School student activists march down George St in Brisbane’s CBD earlier this year. File picture
School student activists march down George St in Brisbane’s CBD earlier this year. File picture

Unions weigh in on climate strike

UNIONS are using controversial student-led climate change strikes as a recruitment drive to bolster their dwindling membership while endorsing radical anti-coal demands that puts them at odds with Anthony Albanese.

The climate strike, which includes protests in Brisbane next Friday, encourages students to walk out of classrooms to demand an end to fossil fuels and thermal coal mining.

It comes as School Strike 4 Climate Australia is this year urging adults to leave work to protest in solidarity and join a union.

The group claims it is led by "school students from cities and towns across Australia".

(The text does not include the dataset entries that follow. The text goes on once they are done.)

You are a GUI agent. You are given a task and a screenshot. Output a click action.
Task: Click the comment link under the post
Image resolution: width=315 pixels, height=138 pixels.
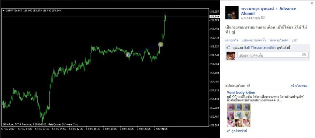(x=254, y=40)
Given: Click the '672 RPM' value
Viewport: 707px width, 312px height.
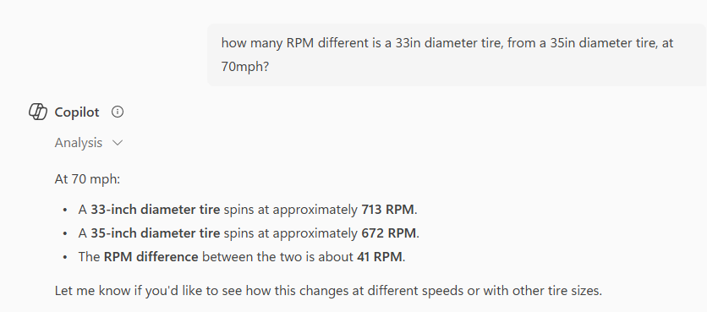Looking at the screenshot, I should coord(388,233).
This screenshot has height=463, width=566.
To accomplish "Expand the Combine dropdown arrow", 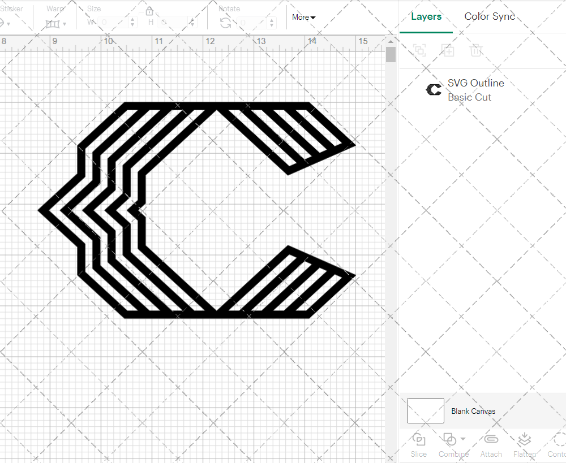I will (463, 439).
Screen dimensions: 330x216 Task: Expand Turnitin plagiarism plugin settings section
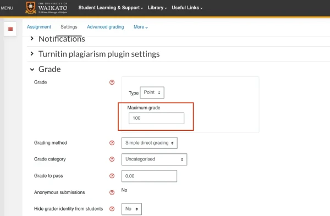[95, 54]
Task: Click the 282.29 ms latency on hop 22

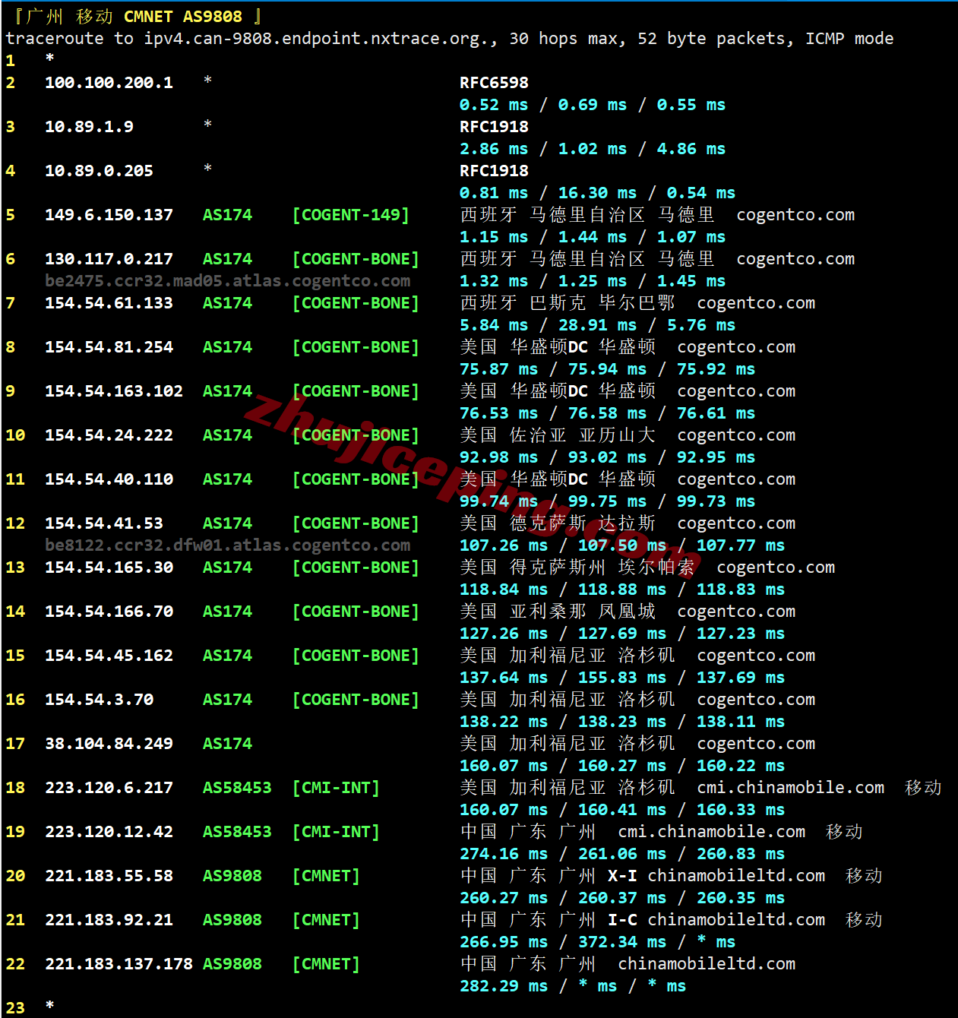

Asked if it was appropriate for unions to use the strike as a recruitment drive, ACTU president Michele O'Neil told The Courier-Mail, Scott Morrison was in "complete denial" about climate change and "young people face a devastating future unless the adults in charge wake up and smell the bush fires.

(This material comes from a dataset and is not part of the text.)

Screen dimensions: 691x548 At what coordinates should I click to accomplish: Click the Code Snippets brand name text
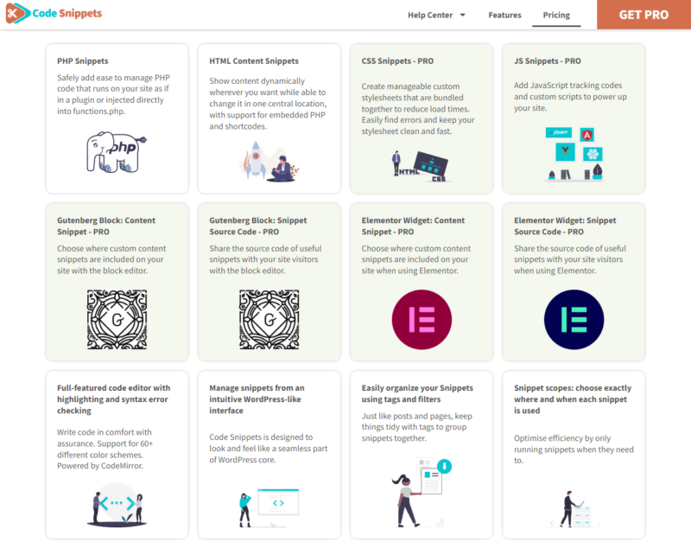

"We support the right of students to protest. The inaction of the Morrison Government and other climate crisis deniers around the world gives them little choice."

The group's communications plan leaked to The Courier-Mail reveals "key messages", including, "Our Government should be helping move Australia beyond fossil fuels to 100 per cent clean energy and safe dignified work for everyone who wants it. Instead they are helping billionaire companies like Adani open the flood gates to new coal, oil and gas projects that put all of us in the firing line".

Labor Leader Anthony Albanese made a beeline for Queensland after the May election drubbing to tell regional communities he supported mining and pledged to saturate the state to win back their support.

He was asked for comment yesterday on the matter.

Federal Opposition Leader Anthony during a press conference in Brisbane this month.
Federal Opposition Leader Anthony during a press conference in Brisbane this month.

 

School Strike 4 Climate Australia's online resources includes a link that is directed to the ACTU, which states, "Join your union to protect your rights at work.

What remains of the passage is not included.